Your answer must be an exact transcription of the data, with every picture omitted.
□ □ □ □ □
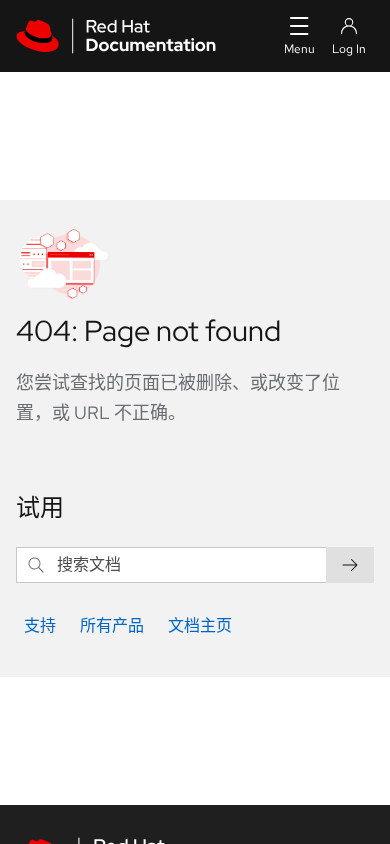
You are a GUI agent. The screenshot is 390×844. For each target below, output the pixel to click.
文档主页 (200, 625)
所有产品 (112, 625)
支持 (40, 625)
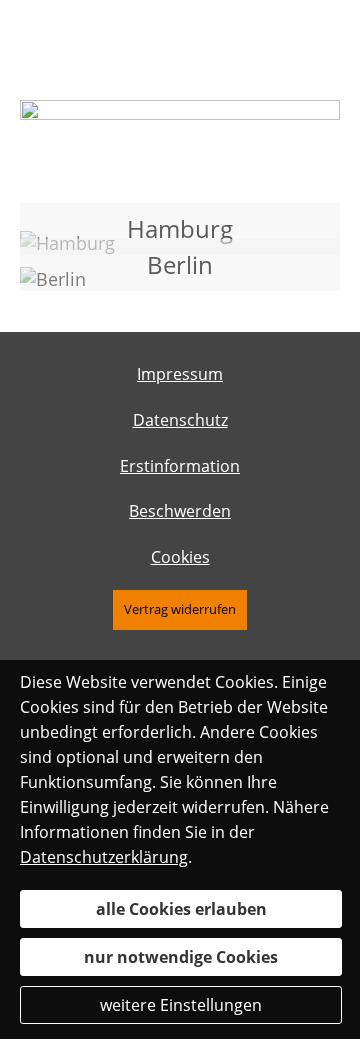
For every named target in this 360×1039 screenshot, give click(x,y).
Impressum (180, 374)
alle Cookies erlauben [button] (181, 909)
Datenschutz (180, 420)
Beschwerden (180, 511)
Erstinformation (180, 466)
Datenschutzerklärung (104, 857)
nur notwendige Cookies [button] (181, 957)
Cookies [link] (180, 557)
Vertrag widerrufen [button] (180, 609)
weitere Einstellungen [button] (181, 1005)
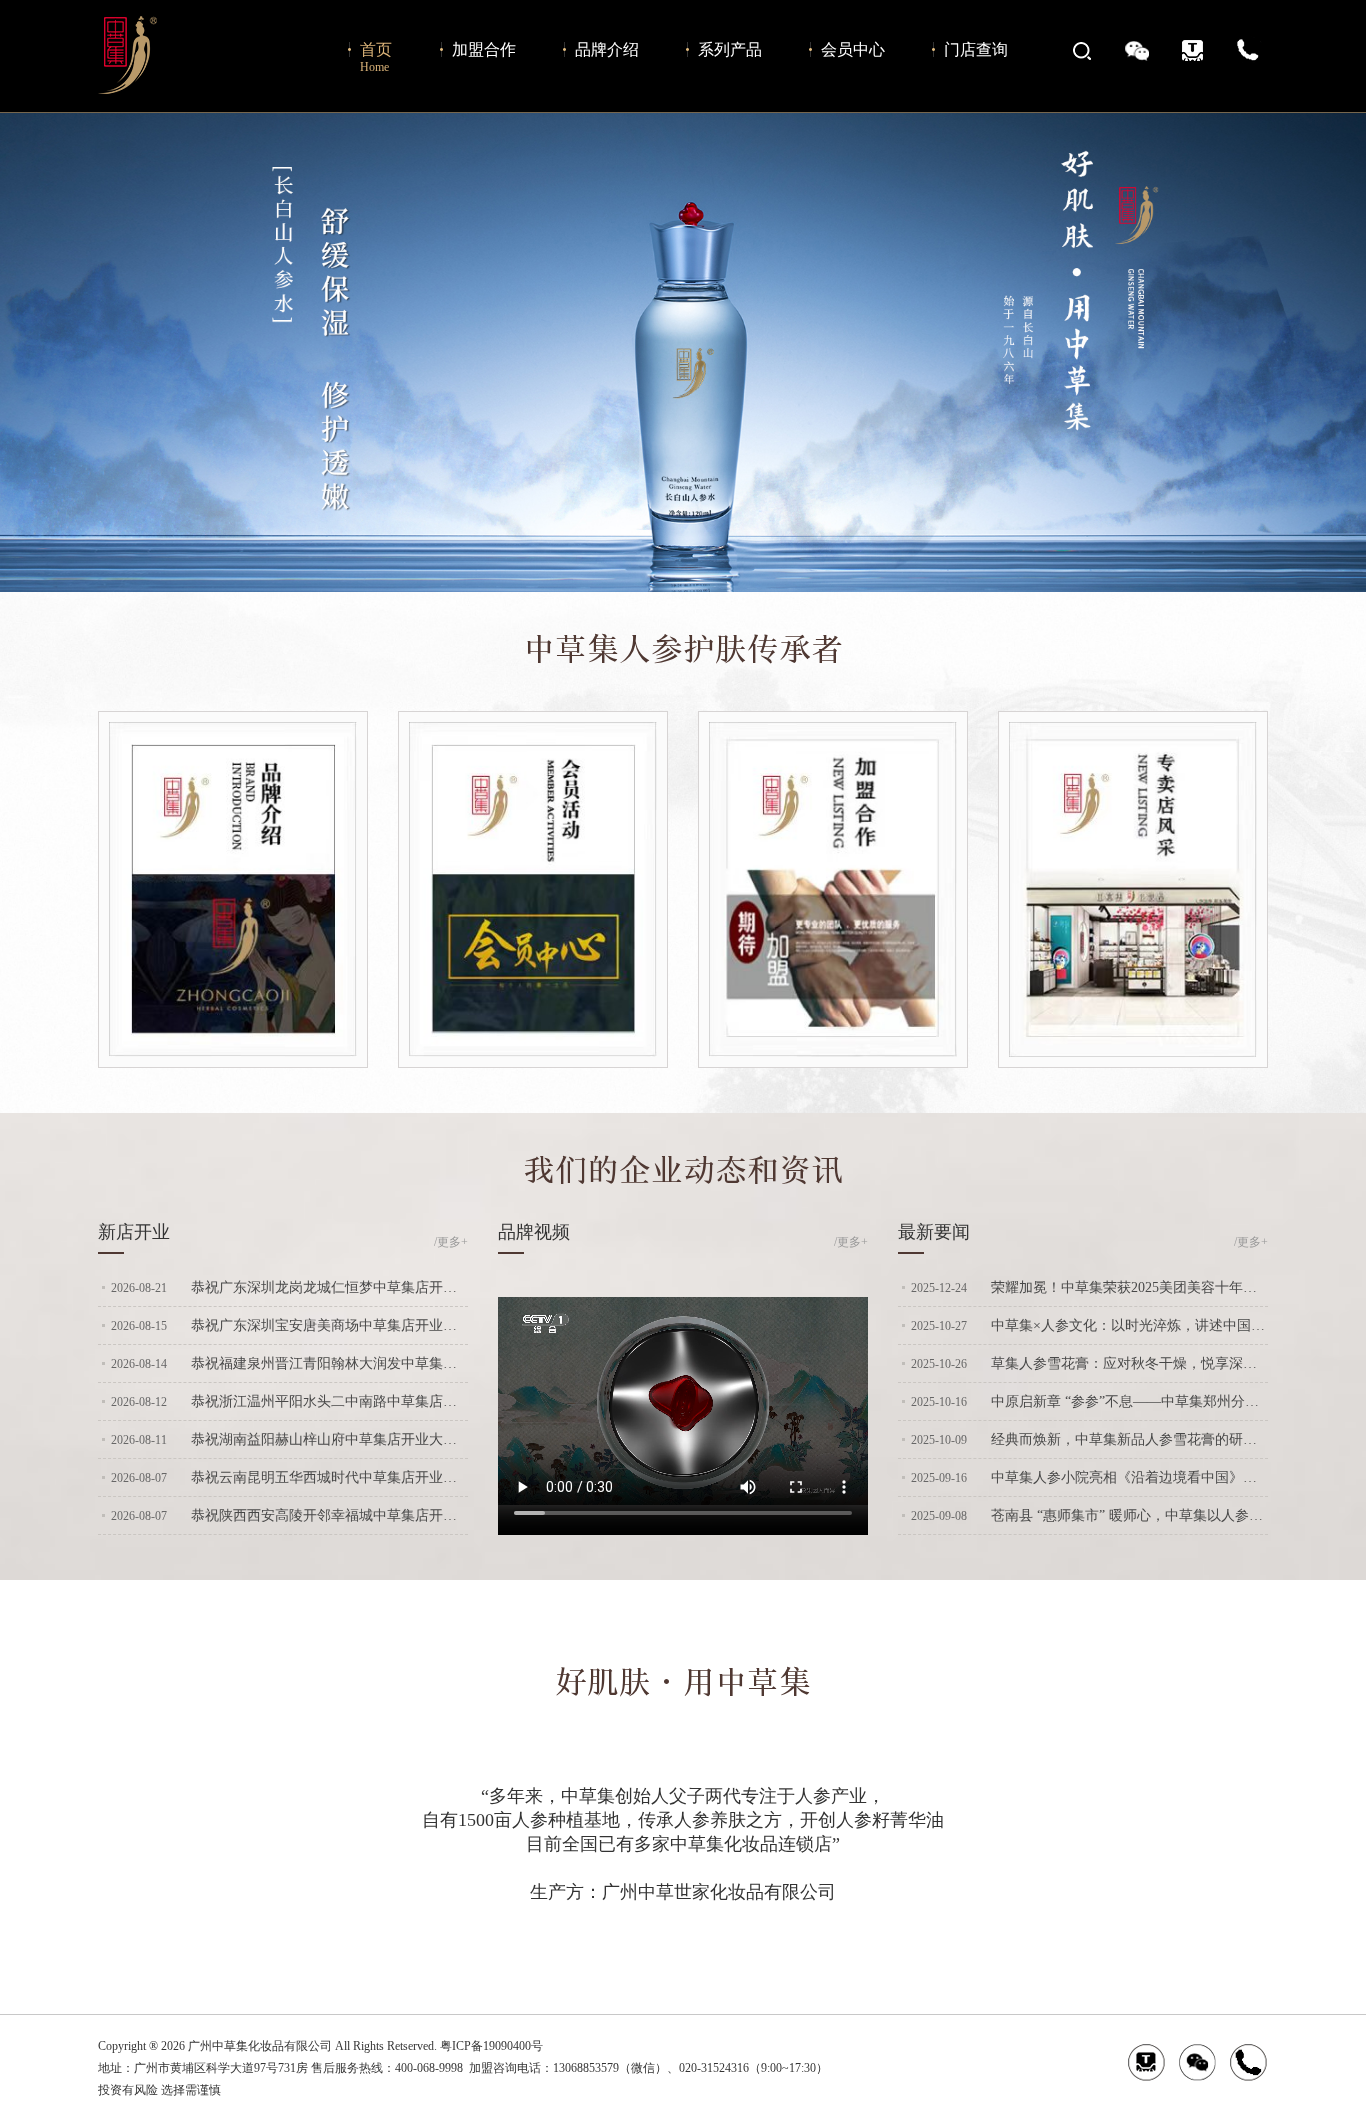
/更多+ (451, 1242)
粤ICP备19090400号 (491, 2046)
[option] (683, 352)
□ □ □ □ □
Task result>
You are a GUI agent. The screenshot is 390×844. For each target below, output the pixel to click.
文档主页 (200, 625)
所有产品 (112, 625)
支持 (40, 625)
For every named target in this 360×1039 screenshot, give click(x,y).
Impressum (180, 374)
alle Cookies erlauben [button] (181, 909)
Datenschutz (180, 420)
Beschwerden (180, 511)
Erstinformation (180, 466)
Datenschutzerklärung (104, 857)
nur notwendige Cookies [button] (181, 957)
Cookies [link] (180, 557)
Vertrag widerrufen [button] (180, 609)
weitere Einstellungen [button] (181, 1005)
/更多+ (451, 1242)
粤ICP备19090400号 (491, 2046)
[option] (683, 352)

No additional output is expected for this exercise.